The stage fright phenomenon
What happened to Tom isn’t unusual. It happens all the time. Most people hate presenting in front of a group of any size. But it doesn’t have to end in disaster. And it shouldn’t! Presentation skills are extremely important today. We are required to present more often that we think: team meetings, town halls, conferences… There are a lot of opportunities to shine but also to mess things up.
It is a well-known secret that even famous actors, performers and singers deal with the phenomenon of stage fright. There is no way around it. But it doesn’t have to be a horror experience. Instead, it can be one of the most rewarding experiences professional live offers.
“The fact is, people do judge by appearances. If you have great ideas but present them poorly, many people will fail to see their worth. You’ll be beaten by somebody whose ideas are less worthy than yours, but who presented them superlatively.”, Simon Reynolds.
Advice for public speaking nervousness
For the past four years, I have frequently presented to larger audiences of up to a few thousand people. Those occasions have taught me a lot. But let me tell you: regardless of how often I do this – I am usually nervous. Here are a few things that have helped me stay calm and relaxed. Many websites and books will tell you about breathing techniques and such. That sort of stuff puts a band-aid on a deep cut. I doesn’t help you heal.

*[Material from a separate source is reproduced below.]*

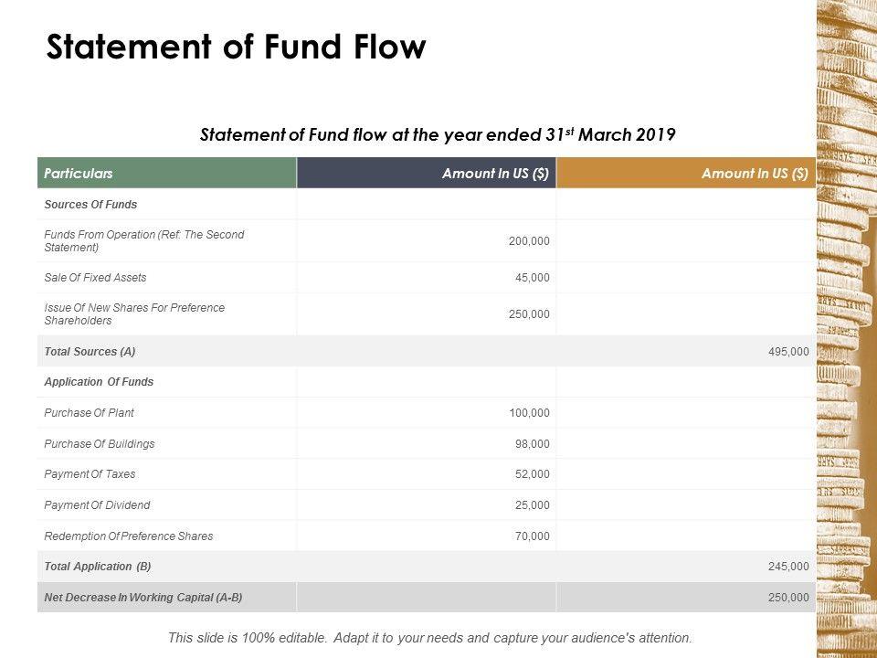Screen dimensions: 877x658
Task: Click Issue Of New Shares row label
Action: 133,313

- Nervousness = Ability to perform: Being nervous helps us perform extremely well. The reason is that our brains release adrenaline which in turn allows us to focus and to perform. Just think back to a time when you achieved something amazing (maybe a test, race, tournament). Chances are you were super nervous but suddenly your adrenaline kicked in. So the first thing to do is to just accept the fact that you will feel those butterflies in your stomach. Knowing that this is part of deal and that this helps me has made a world of difference.
- Prepare: Preparation is key. For one thing, you should know your content well. If you do not know what you are talking about, you have every right to be nervous and maybe you shouldn’t even present to begin with. But preparation also requires you to have the equipment ready and primed. I always make sure to charge my laptop and iPad before any presentation. Also, I try to show up at a location early enough to test everything. It sounds so simple, but I have seen many people who get frazzled by beeping laptops, connectivity issues and such. So, do yourself a favor and prepare well.
- Content: Invest time in developing your content. Simply downloading any cool presentation from the corporate knowledge center will not help. Every audience is different. If you invest time in understanding their needs and tailoring the content will help you tremendously. I have had several occasions where I developed presentations that I was really excited to deliver. The content was that cool. If you are happy and familiar with the content, you will be in a much better place.
- Mingle: We are usually most comfortable with friends and family. Crowds of people that we do not know are scary on the other hand. I therefore try to mingle with people before a presentation. It allows me to get to know them, learn about their expectations and to also get some distraction.
- Humor: Humor is the best medicine. I personally love to joke around before speaking engagements. It helps me clear my mind and it helps with getting into a positive attitude. And that attitude is extremely important.
- Hidden agenda: Part of the reason we experience public speaking nervousness is the fear of making mistakes. But guess what – as the presenter, we have a serious competitive advantage: Nobody besides you knows what is supposed to happen. Let’s assume that you were planning on saying X before saying Y, but you end up starting with Y and then finishing with X. The audience won’t notice and they won’t care. You are the only one who knows! And even if you make a mistake, so what? Stuff happens and nobody expects you to be perfect. So, use that knowledge to your advantage: Only you know what is supposed to happen. That insight alone can really calm you down.